Data in this exercise:
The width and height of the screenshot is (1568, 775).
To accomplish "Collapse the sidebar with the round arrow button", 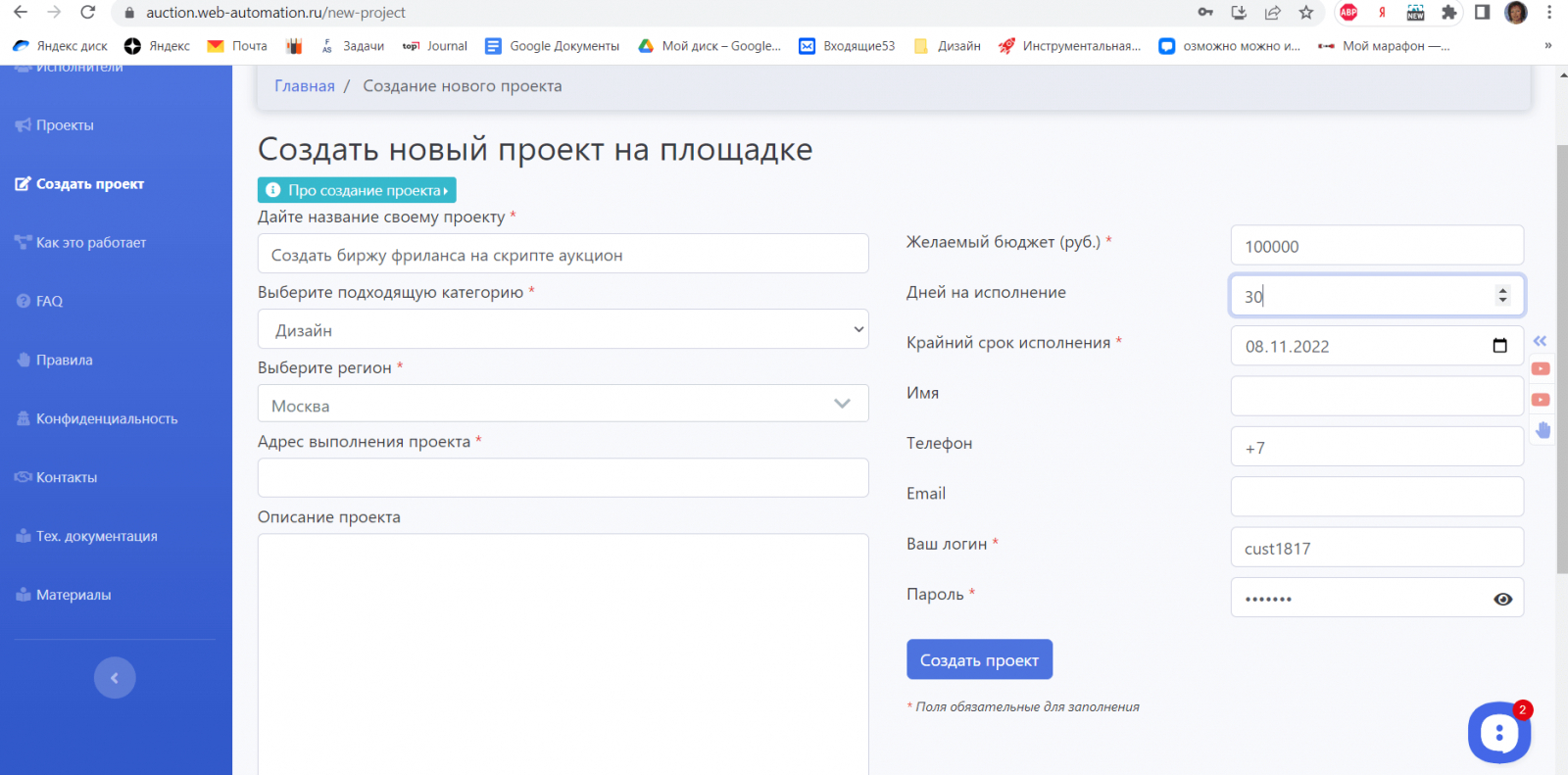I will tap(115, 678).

...

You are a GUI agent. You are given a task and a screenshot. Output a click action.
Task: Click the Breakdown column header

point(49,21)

Job: Please reproduce the listing word for word, starting at the line that contains "You are a GUI" and ending at the line that contains "point(49,21)", including both of those lines.

Solution for this exercise:
You are a GUI agent. You are given a task and a screenshot. Output a click action.
Task: Click the Breakdown column header

point(49,21)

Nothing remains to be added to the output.